Trailblazer Merger Corporation I detailed fee arrangements tied to its proposed business combination with Cyabra. The company’s earlier deferred underwriting compensation of $2,070,000 will be settled in stock, with each underwriter receiving 103,500 PubCo Shares upon closing. This changes a cash obligation into equity.
The company amended its 2022 advisory agreement with LifeSci, and LifeSci waived its prior fee of 1.5% of total consideration. Separately, LifeSci will now advise Cyabra and receive a retainer that converts into 105,000 PubCo Shares at closing, plus an advisory fee payable in PubCo Shares 90 days post‑closing. Ladenburg will provide advisory services to Cyabra and receive an advisory fee of $1,050,000 payable in PubCo Shares 90 days after closing.
Overall, these agreements shift multiple fees from cash to equity, contingent on the closing of the business combination.
Trailblazer Merger Corporation I filed a Form 8-K reporting a material event: an Amendment to the Second Amended and Restated Promissory Note dated September 30, 2025.

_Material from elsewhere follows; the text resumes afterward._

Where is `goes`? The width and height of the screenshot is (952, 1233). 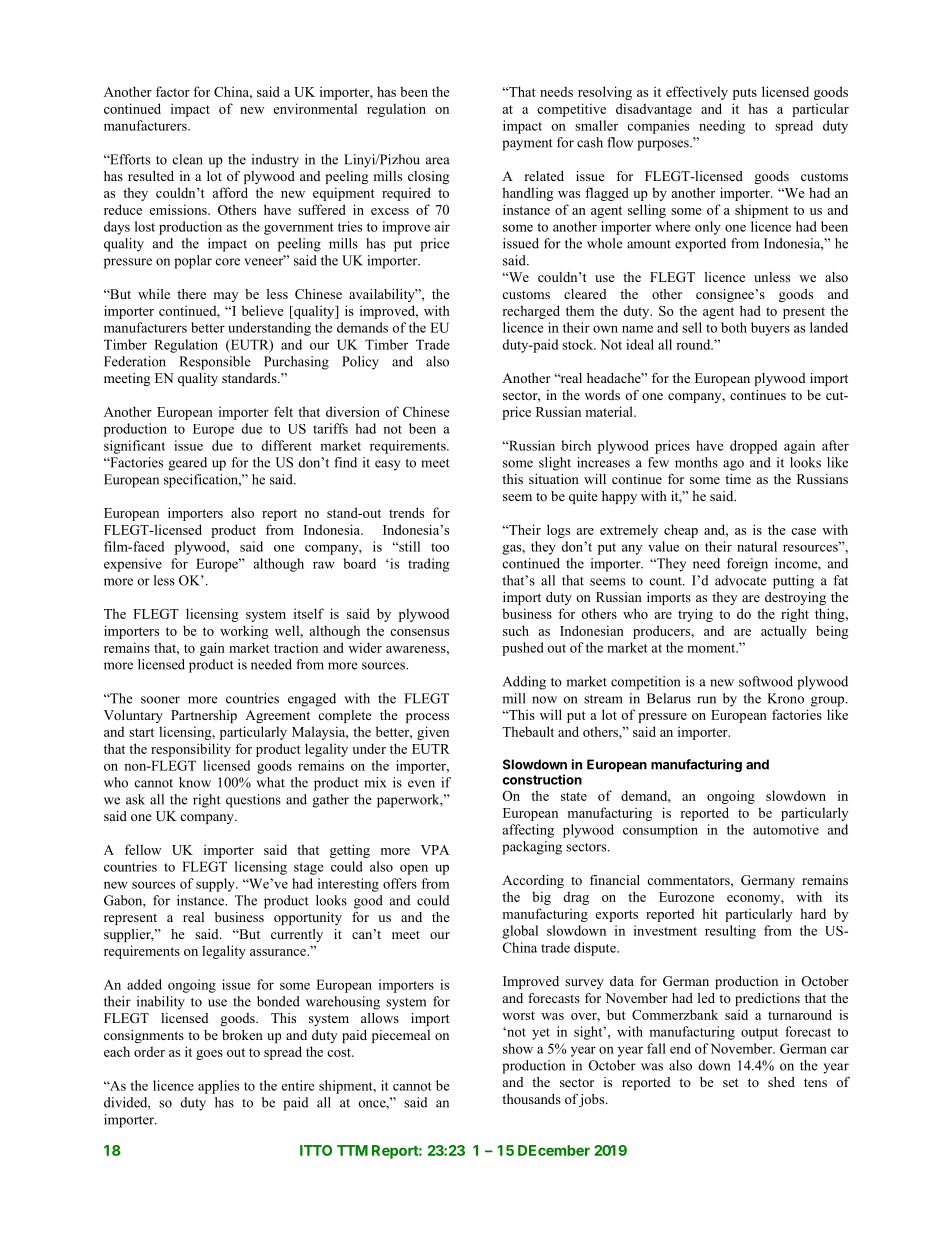
goes is located at coordinates (209, 1055).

The filing references the company’s securities — Common Stock (TBMC) and Rights (TBMCR) listed on The Nasdaq Stock Market LLC — and includes a cover page interactive data file. The Form 8-K is dated October 6, 2025 and is signed by Arie Rabinowitz, Chief Executive Officer. The excerpt provides the existence and timing of the amendment but does not disclose the amendment’s specific economic terms or impact on debt balances.

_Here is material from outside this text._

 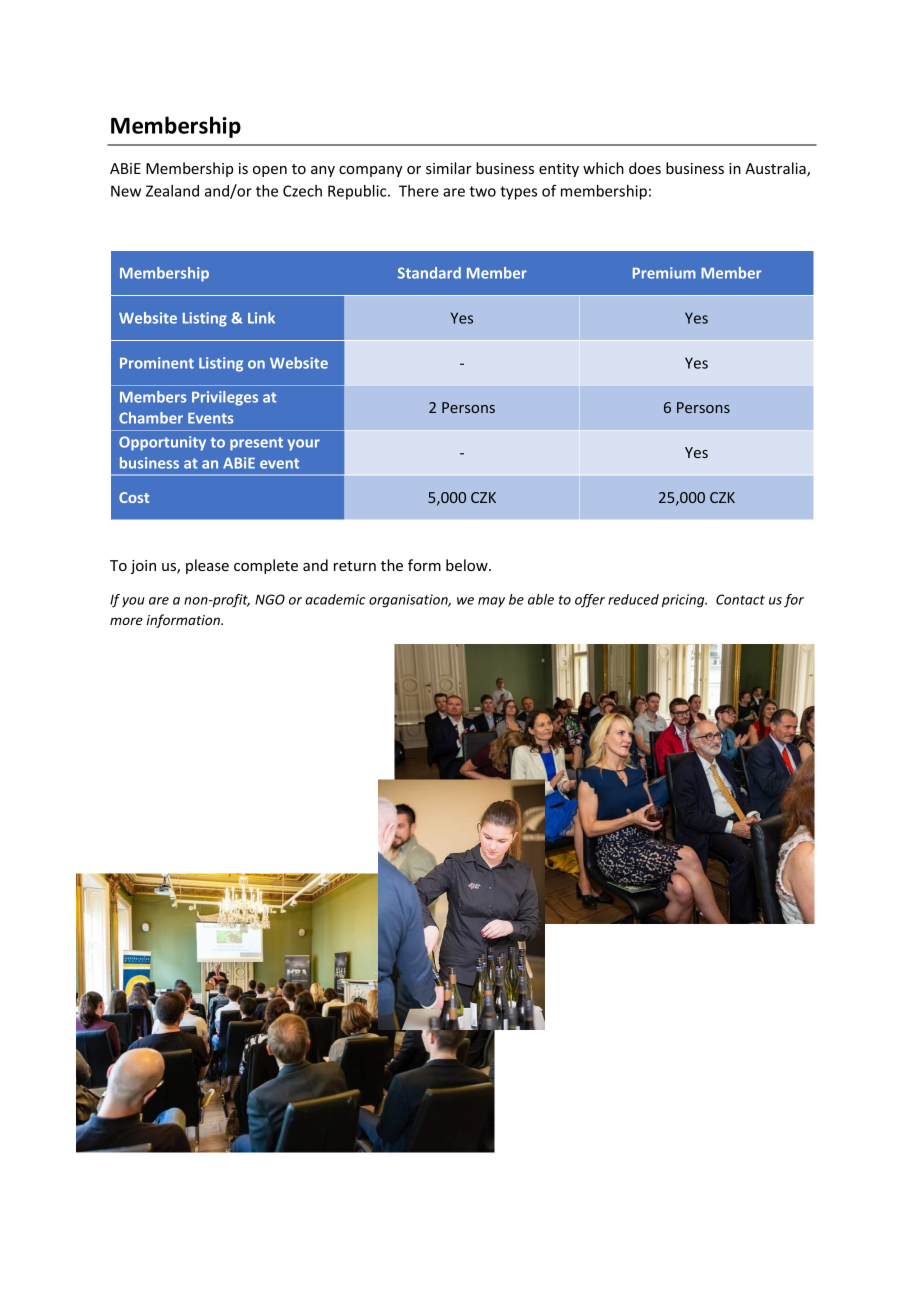 I want to click on Privileges, so click(x=225, y=398).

Trailblazer Merger Corporation I filed an 8-K reporting corporate actions tied to its deadline to complete a business combination. The company amended its Amended and Restated Certificate of Incorporation to permit the board, by resolution and without another stockholder vote, to extend the Termination Date by one month at a time from September 30, 2025 up to March 30, 2026, or an earlier date if the board so determines.
The company also amended its Investment Management Trust Agreement with Continental Stock Transfer & Trust Company to allow up to six one-month extensions of the date to consummate a business combination, effectively permitting extensions through March 30, 2026. Separately, shareholders ratified the appointment of CBIZ CPAs P.C. as the company’s independent auditors for the fiscal year ending December 31, 2025. The filing lists vote items but does not disclose vote totals in the provided text.

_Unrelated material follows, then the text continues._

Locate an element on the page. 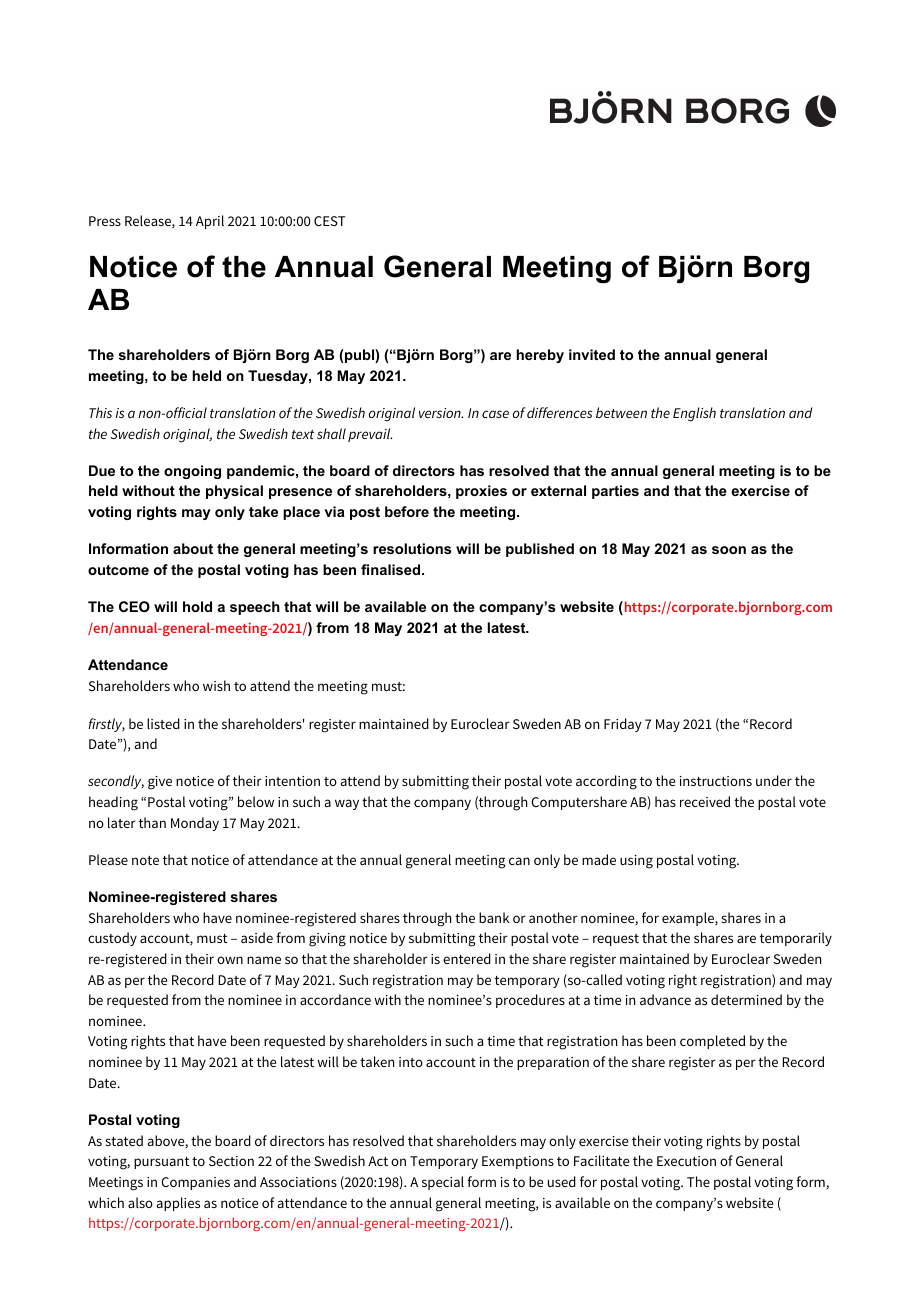  Friday is located at coordinates (623, 725).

Trailblazer Merger Corp I filed a proxy supplement reporting a change to the proposed extension terms for its corporate charter. Under the revised proposal, if the Extension Amendment is approved and becomes effective, the Sponsor or its designee (the "Lender") would make an initial deposit to the Trust Account equal to the lesser of $0.015 per outstanding public share after redemptions or $100,000, in exchange for a non-interest bearing, unsecured promissory note from the Company. That initial deposit would extend the deadline to complete a business combination to October 30, 2025, and additional equal monthly deposits approved by the Board after September 30, 2025 would extend the deadline month-by-month up to the Charter Extension Date. The filing shows an estimated withdrawal for tax obligations of $127,217 and an estimated Trust balance after that withdrawal of $27,788,384. The document is signed by the CEO, Arie Rabinowitz.